It was just two - three months ago when their Mayor and elected officials were talking up raising the tipped minimum wage to help those same workers at those places and help them compete with small businesses in Chicago.
- Jerry - Thursday, May 16, 24 @ 10:23 am:
Please have President Dorval ride the Forest Park branch of the Blue Line a few times before he transfers.
- Blitz - Thursday, May 16, 24 @ 11:36 am:
I have been happily phasing Google out of my regular computer habits. Currently using Mozilla Firefox as the application and Brave as the search engine. I recommend others start looking elsewhere as well as Google planning to increase ads while dropping a lot of the malware protections related to them.
- ThePAMan - Thursday, May 16, 24 @ 11:38 am:
With Cicero closing bars early glad Berwyn is still a thing with 3AM Fri/Sat closing times.
And yes, Jerry, it would be nice if President Dorval felt our Blue Line pain. Only had to switch train cars due to cigarette smoke once today. Small steps….
- Benniefly2 - Thursday, May 16, 24 @ 11:46 am:
“Northbrook Village President Kathryn Ciesla said local elected officials were blindsided by the property sale and remain worried about its implications.”
Moral of the Story: I guess sometimes previous NIMBY actions will in fact come back to haunt you.
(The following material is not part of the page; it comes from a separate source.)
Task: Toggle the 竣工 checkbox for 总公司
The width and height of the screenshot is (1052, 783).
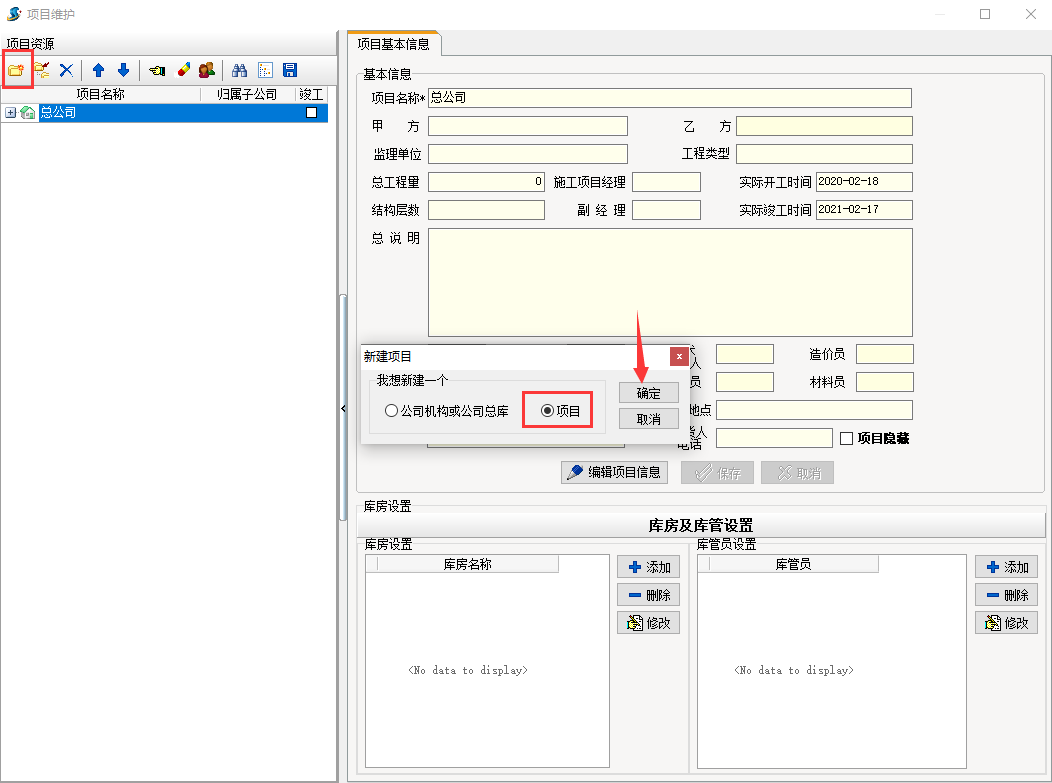Action: click(x=311, y=113)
- @misterjayem - Thursday, May 16, 24 @ 11:50 am:
“Thompson Center artwork — Where did it all go?”
In the spirit of compromise, I propose that, in lieu of any financial assistance whatsoever, the state of Illinois offer “Monument with Standing Beast” to the Chicago Bears.
– MrJM
- TJ - Thursday, May 16, 24 @ 12:10 pm:
C’mon, let people drink when they want, Cicero. The sauce hits the best after midnight, too.